A different opinion was supported in another study [86]. This retrospective review of 494 new vascular access procedures performed in 348 chronic HD patients >65 years (mean 71.5 ± 5.3; range 65–88 years) of age showed that the direct elbow AV fistula (constructed between the brachial artery and a suitable vein) was superior than the radial–cephalic AV fistula (1-year patency rates 91.9 vs 60.2%, respectively; 3-year patency rates 78.0 vs 57.2%, respectively; P < 0.05) [86]. Based on these results, the authors suggested that an elbow AV fistula should be preferred in elderly patients over a radial–cephalic one.

AV fistula versus AV graft in the elderly

A recent retrospective analysis using the USRDS Wave II dataset investigated whether old age (>65 years) is associated with inferior patency and survival rates in patients receiving AV fistulae compared with AV grafts [87]. It was demonstrated that old age was not a predictor of lower patency and/or mortality rates in these patients regardless of the presence (OR 1.34; 95% CI 0.92–1.95; P = 0.123) or the absence (OR 1.05; 95% CI 0.81–1.36; P = 0.735) of diabetes mellitus [87]. Furthermore, HD via an AV fistula was independently associated with a trend toward a significant increase in access patency in elderly non-diabetics (OR 1.478; 95% CI 0.952–2.294; P = 0.082), but not in elderly individuals with diabetes (OR 1.486; 95% CI 0.763–2.891; P = 0.244) [87]. The authors argued that a larger dataset could uncover a statistically significant benefit to AV fistula use [87].

Conclusions

Individuals >75 years of age constitute a considerable percentage of patients with ESRD. Regarding vascular access in this patient group, AV fistulae show superior results compared with AV grafts and CVCs with respect to both primary and secondary patency rates, as well as to infection and thrombosis.

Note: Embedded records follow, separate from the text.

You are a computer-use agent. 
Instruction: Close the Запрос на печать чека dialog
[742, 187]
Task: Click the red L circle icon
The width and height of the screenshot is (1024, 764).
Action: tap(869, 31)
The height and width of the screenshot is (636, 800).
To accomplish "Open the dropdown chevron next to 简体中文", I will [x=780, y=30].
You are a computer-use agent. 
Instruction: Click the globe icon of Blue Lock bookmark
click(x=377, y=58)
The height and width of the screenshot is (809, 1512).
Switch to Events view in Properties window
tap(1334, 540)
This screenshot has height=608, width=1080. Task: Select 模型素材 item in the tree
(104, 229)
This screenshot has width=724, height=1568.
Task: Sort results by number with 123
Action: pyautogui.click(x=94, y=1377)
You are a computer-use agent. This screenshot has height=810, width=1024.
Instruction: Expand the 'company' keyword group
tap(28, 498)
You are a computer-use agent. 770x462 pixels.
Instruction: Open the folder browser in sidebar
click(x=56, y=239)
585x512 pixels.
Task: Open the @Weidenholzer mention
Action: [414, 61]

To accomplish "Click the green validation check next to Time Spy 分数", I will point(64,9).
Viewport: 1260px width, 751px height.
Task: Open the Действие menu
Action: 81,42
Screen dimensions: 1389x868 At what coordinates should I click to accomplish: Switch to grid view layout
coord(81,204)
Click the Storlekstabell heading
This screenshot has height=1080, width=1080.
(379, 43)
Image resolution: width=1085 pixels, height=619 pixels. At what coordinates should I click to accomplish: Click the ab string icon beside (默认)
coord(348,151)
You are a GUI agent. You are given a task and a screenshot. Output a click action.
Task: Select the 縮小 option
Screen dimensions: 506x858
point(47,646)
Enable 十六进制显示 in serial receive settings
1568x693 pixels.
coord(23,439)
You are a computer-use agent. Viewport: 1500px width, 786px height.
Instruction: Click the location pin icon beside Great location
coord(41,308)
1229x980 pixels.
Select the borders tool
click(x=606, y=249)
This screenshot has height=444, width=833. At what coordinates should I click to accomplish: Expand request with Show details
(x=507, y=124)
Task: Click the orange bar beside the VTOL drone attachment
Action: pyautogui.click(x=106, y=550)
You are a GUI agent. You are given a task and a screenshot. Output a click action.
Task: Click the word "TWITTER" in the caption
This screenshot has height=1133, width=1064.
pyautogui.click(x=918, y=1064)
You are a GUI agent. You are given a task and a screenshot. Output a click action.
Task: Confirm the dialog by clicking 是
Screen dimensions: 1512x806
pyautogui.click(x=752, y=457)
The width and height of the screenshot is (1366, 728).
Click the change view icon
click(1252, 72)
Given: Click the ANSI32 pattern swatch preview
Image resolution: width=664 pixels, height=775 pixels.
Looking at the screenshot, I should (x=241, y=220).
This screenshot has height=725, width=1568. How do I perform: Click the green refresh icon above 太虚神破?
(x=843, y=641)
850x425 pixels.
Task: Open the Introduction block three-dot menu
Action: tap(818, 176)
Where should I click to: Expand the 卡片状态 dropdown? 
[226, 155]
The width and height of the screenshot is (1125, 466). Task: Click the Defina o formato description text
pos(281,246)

Adequate maturation time of the AV fistula should be pre-planned to ensure optimal primary and secondary patency rates.

Elderly ESRD patients should not be denied renal replacement therapy solely on the grounds of old age. Current evidence suggests that the possible vascular access options and outcome in elderly ESRD patients are not different from younger individuals.